Stored items
»»

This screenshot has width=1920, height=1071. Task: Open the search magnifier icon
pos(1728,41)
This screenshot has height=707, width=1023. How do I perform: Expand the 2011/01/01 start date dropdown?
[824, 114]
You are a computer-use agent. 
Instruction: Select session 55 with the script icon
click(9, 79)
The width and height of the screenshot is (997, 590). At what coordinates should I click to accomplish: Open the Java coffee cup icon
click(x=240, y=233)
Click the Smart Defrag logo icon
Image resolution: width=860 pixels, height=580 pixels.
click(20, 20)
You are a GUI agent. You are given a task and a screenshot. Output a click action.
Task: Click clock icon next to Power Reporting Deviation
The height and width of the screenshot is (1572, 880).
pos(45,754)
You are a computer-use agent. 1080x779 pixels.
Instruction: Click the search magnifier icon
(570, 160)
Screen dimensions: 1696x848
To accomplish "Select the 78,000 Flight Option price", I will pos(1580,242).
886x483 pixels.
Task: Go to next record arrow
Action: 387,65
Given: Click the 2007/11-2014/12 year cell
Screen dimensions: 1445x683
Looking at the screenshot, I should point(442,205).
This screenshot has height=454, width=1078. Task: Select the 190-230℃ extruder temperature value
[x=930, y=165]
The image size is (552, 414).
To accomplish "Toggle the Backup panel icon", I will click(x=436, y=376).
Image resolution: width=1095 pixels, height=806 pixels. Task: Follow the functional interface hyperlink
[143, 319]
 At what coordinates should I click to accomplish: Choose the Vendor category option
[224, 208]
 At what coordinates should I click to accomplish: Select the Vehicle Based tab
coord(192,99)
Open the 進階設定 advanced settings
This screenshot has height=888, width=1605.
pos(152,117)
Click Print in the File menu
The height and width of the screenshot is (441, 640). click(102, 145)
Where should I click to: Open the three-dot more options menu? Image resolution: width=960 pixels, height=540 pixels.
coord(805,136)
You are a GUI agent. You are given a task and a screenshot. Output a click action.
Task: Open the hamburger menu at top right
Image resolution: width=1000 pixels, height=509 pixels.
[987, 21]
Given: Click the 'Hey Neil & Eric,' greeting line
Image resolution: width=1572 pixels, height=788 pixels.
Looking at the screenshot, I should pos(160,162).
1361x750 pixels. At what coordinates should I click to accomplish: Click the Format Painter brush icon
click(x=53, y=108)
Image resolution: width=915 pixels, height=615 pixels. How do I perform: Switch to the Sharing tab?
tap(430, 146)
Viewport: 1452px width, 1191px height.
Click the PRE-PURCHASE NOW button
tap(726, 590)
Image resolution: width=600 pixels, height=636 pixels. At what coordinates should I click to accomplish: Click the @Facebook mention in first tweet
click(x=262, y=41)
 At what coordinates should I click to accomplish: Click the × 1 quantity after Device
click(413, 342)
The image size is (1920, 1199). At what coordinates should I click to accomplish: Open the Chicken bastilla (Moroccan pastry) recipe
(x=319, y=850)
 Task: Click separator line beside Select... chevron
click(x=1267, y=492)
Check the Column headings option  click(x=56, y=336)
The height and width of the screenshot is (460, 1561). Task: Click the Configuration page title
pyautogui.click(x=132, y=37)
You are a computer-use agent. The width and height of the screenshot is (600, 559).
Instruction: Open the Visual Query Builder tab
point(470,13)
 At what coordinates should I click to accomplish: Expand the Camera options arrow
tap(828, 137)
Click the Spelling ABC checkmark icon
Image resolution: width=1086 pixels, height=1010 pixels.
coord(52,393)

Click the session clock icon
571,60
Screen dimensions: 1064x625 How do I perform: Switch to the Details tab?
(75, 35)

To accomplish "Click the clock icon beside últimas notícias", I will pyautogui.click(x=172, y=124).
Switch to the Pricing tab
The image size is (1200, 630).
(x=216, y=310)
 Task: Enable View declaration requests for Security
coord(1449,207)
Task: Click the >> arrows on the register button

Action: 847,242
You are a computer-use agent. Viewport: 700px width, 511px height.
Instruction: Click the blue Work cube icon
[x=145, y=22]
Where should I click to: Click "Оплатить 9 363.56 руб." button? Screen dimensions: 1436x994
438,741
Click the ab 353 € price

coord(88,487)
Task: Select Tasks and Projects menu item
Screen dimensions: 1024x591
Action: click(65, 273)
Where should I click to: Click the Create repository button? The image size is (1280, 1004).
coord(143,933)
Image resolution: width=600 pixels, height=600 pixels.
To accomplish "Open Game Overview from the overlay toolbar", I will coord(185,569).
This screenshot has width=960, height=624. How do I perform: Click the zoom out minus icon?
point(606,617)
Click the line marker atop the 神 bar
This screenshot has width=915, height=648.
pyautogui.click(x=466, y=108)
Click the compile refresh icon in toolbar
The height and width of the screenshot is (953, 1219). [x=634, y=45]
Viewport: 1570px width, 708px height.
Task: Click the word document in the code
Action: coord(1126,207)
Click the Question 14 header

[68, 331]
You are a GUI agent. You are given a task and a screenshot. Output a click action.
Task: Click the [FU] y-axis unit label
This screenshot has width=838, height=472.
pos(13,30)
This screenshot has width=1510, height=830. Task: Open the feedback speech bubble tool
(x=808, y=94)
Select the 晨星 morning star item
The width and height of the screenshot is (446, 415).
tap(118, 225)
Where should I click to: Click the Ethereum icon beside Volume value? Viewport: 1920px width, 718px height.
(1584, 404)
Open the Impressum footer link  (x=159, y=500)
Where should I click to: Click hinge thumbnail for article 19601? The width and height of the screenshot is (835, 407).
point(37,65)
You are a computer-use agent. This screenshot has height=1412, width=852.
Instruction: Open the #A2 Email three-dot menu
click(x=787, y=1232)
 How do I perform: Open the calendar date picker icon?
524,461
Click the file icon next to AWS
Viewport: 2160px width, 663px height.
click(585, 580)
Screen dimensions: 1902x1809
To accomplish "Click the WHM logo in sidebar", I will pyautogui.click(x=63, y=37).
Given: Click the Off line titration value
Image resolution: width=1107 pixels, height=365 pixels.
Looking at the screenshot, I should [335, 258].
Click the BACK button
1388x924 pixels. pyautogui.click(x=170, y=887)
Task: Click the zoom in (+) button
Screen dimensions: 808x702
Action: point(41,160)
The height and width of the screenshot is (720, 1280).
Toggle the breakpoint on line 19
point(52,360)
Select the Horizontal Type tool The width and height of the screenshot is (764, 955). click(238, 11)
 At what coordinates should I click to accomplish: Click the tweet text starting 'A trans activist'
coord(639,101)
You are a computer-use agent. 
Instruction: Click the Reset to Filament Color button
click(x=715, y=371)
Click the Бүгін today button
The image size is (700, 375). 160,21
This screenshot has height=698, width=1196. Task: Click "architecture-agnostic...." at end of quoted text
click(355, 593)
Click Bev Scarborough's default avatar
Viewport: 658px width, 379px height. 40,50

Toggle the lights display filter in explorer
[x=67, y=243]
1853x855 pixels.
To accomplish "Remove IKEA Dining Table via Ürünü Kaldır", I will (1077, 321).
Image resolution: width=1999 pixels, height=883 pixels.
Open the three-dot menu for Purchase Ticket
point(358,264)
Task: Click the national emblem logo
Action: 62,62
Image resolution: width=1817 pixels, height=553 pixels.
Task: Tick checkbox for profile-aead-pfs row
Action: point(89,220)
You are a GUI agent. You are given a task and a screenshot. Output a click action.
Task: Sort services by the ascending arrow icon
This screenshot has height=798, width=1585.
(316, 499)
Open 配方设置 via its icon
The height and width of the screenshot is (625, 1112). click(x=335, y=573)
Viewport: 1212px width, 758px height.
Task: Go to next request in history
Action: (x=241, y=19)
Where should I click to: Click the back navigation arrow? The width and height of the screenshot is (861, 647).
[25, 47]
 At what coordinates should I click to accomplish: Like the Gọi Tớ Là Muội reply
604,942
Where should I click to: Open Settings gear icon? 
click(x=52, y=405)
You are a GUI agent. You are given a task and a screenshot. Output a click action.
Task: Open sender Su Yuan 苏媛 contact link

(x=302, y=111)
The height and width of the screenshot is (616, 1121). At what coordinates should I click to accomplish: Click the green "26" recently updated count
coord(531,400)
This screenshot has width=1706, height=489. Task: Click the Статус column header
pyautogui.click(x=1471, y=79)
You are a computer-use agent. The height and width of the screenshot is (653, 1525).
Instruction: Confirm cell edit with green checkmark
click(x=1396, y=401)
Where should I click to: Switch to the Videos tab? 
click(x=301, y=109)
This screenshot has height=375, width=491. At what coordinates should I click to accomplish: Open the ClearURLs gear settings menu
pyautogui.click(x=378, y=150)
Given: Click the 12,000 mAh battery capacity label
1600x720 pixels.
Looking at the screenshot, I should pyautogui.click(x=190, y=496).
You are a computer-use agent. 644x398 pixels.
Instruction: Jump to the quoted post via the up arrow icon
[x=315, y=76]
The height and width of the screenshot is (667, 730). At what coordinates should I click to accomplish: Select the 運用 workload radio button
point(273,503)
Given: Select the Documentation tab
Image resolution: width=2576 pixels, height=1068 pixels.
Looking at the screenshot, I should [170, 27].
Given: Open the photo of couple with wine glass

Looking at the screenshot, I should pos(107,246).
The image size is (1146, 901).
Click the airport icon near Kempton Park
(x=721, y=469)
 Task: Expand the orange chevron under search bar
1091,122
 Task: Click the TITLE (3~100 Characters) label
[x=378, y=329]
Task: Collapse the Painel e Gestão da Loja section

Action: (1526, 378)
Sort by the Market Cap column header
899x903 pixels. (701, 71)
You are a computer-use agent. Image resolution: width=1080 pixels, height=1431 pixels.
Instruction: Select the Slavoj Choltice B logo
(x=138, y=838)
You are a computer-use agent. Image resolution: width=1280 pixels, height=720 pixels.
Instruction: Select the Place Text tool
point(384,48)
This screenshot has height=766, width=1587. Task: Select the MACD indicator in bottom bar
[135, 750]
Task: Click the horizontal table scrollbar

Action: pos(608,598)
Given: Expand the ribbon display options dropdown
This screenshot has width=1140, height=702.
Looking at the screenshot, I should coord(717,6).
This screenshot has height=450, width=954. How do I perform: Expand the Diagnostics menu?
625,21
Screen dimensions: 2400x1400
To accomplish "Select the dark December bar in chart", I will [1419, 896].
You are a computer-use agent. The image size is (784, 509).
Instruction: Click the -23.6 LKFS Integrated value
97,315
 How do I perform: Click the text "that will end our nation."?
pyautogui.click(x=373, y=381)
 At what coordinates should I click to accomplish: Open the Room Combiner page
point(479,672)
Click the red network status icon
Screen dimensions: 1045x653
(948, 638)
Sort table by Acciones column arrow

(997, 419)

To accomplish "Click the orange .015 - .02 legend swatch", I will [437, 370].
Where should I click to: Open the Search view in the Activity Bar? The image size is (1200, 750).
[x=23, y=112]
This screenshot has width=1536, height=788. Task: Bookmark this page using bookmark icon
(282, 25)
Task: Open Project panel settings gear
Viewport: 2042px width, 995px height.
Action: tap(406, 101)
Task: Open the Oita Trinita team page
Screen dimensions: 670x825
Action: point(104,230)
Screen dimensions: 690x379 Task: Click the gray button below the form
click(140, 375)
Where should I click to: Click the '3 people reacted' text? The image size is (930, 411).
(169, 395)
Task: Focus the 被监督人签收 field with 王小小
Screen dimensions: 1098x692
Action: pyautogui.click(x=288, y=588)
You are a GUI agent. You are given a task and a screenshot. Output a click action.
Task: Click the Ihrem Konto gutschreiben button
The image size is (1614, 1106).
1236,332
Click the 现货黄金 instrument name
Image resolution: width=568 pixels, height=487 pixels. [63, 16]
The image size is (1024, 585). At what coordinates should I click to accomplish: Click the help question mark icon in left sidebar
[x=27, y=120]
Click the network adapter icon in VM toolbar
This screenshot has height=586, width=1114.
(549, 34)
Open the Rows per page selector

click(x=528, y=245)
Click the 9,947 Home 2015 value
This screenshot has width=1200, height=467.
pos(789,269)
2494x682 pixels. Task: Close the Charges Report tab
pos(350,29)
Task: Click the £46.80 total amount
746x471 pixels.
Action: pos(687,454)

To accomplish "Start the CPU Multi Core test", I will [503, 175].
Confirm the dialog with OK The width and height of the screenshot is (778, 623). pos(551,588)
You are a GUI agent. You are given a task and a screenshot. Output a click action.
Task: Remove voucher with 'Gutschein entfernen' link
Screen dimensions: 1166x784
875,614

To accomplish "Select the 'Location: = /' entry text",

««

The task | Restate word for word the entries above, starting at the line with "Click the session clock icon" and ending at the line with "You are a computer-use agent. Viewport: 700px", inclusive, and no others.

Result of the task |
Click the session clock icon
571,60
Screen dimensions: 1064x625 How do I perform: Switch to the Details tab?
(75, 35)

To accomplish "Click the clock icon beside últimas notícias", I will pyautogui.click(x=172, y=124).
Switch to the Pricing tab
The image size is (1200, 630).
(x=216, y=310)
 Task: Enable View declaration requests for Security
coord(1449,207)
Task: Click the >> arrows on the register button

Action: 847,242
You are a computer-use agent. Viewport: 700px width, 511px height.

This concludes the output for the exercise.